Monday: The mom who...home schooled her kids across 6 continents
The Mother of All Field Trips, by Jeannie Ralston
When her two boys were 9 and 11, this adventure journalist (and her National Geographic photographer husband) decided to hell with boring old school. What better way to learn about history, culture, languages than traveling together around the world? (Ugh, I wish MY mom had been this cool.)
Except for the fact that it made me green with envy, I was completely enthralled and entertained by this mega family travel story.
Tuesday: The mom who...braved motherhood after age 40
The End of the World As We Know It, by Marion Winik
“If you think a perimenopausal woman goes right back to sleep when awoken at midnight, you are quite mistaken.” This is a collection of nine brutally honest, wicked funny essays by award-winning author Marion Winik about new motherhood and the trials and tribulations of a blended family.
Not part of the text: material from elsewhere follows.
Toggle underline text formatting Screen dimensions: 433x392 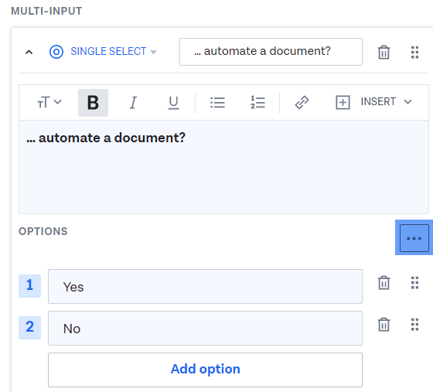[173, 103]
Love!
Wednesday: The mom who...never felt hindered by her disability until she had a baby
On the Whole, by Ona Gritz
“She asks if I want to test for Down syndrome or spina bifida. ‘No,’ I answer quickly. My C.P. clumsiness may embarrass me, but I know life with a disability is worth having.”
Ona Gritz' short memoir about how new motherhood put her face to face with her own physical limitations reads like poetry. This should be required reading for all new moms, those living with a disability, or those who simply need a healthy dose of inspiration to get through hump day.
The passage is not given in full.